Los negros mendigos de La Habana

Los negros mendigos de La Habana

“No es fácil vivir en la calle. Cuando podemos comemos, y nos bañamos, para fregarnos nuestro sudor y  nuestra miseria”

Mendigos 3 -Foto
Juana Cecilia Rodríguez Averof y Alfredo Molinet Valdés – JAML

LA HABANA, Cuba — Juana Cecilia Rodríguez Averof y Alfredo Molinet Valdés son invisibles a los medios de prensa oficiales. Forman parte de esa legión de mendigos que hoy habita La Habana sin que a nadie le importe. Les asusta morir en la calle. Son una pareja de negros viejos sin esperanzas. La historia de Juana y Alfredo arruga el corazón.

Tras quince años de casados, llevan diez viviendo en la calle. La noche los abriga en  cualquier portal de una tienda del boulevard de San Rafael. Mordidos por el hambre, intentan calmar sus tripas buceando los tanques de basura en busca de restos de comida o cualquier cosa que puedan vender para aliviar sus necesidades.

Tarea durísima patear tanques de basura con las piernas hinchadas de tanta caminata, y bucear los basureros desde  Galiano y San Rafael  hasta Prado y Colón, raspar un hueso, encontrar una fritura maloliente, un pedazo de pan. Alfredo entre lágrimas nos comenta: “Vine de Camagüey a La Habana a trabajar despachando combustible. Laboré en los contingentes 30 de Noviembre y Blas Roca Calderío, participé en zafras azucareras.

Con este cuerpazo trabajé duro para que nadie tuviera que darme un peso. Pero hoy este cuerpo no sirve de nada”. “Nunca pensé terminar así. De qué me sirvió mi diploma de trabajador vanguardia, si ellos traicionaron  todas las glorias y corrompieron las conquistas sociales. Mírame aquí. ¡Nadar tanto para morir en la orilla! No es fácil vivir en la calle. Todo el mundo nos mira con asco. Te montas en una guagua y la gente te dice ¡aléjate asqueroso!

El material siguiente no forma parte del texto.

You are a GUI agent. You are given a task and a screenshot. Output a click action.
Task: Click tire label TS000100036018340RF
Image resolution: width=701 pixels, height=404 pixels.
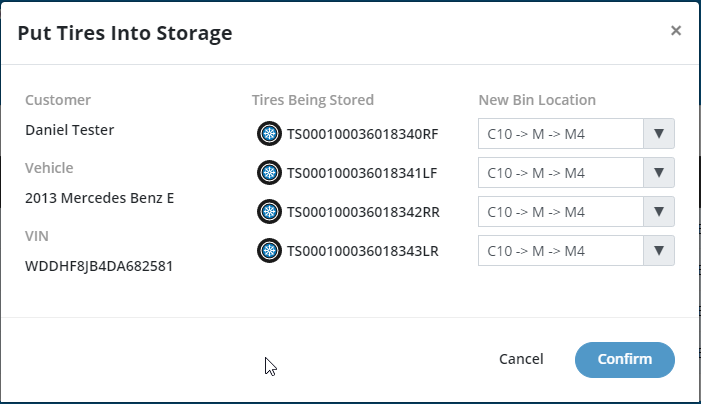363,134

Nadie ha hecho nada por nosotros”. Juana Cecilia lo interrumpe: “Antes de vivir en la calle, comencé limpiando piso en una empresa gastronómica. De ahí me gradué de cajera, me hice inspectora de trabajadores por cuenta propia, fui económica en una empresa por más de 20 años. Por mis manos pasaron muchísimos billetes, fui militante del Partido, del cual me botaron por alcohólica. Tengo un expediente muy limpio y ahora quienes fueron mis trabajadores me miran con desprecio porque no soy nadie”. Y añade Juana Cecilia: “Ambos somos alcohólicos por la necesidad, no porque queramos beber. Solo pedimos un albergue pues estamos pasando muchísimo trabajo.

A veces sentimos la necesidad de estar borrachos para sentir menos el sufrimiento. Mi marido y yo nos vamos a morir en la calle como la mayoría de los que llevamos esta vida. Cuando podemos, comemos. Cuando podemos nos bañamos, para fregarnos nuestro sudor y  nuestra miseria”. Al igual que la mayoría de los mendicantes, Alfredo y Juana Cecilia sienten el acoso de la policía cada vez que La Habana recibe una visita oficial y baja la orden de higienizar las calles.

“Entonces nos internan, nos desaparecen, nos esconden en la Colonia, un centro para menesterosos en las afueras de La Habana, para que nadie nos vea”. Alfredo y Juana forman parte del paisaje de los portales habaneros. Pobres negros viejos que extienden la mano con las esperanza de una moneda que les resuelva el almuerzo.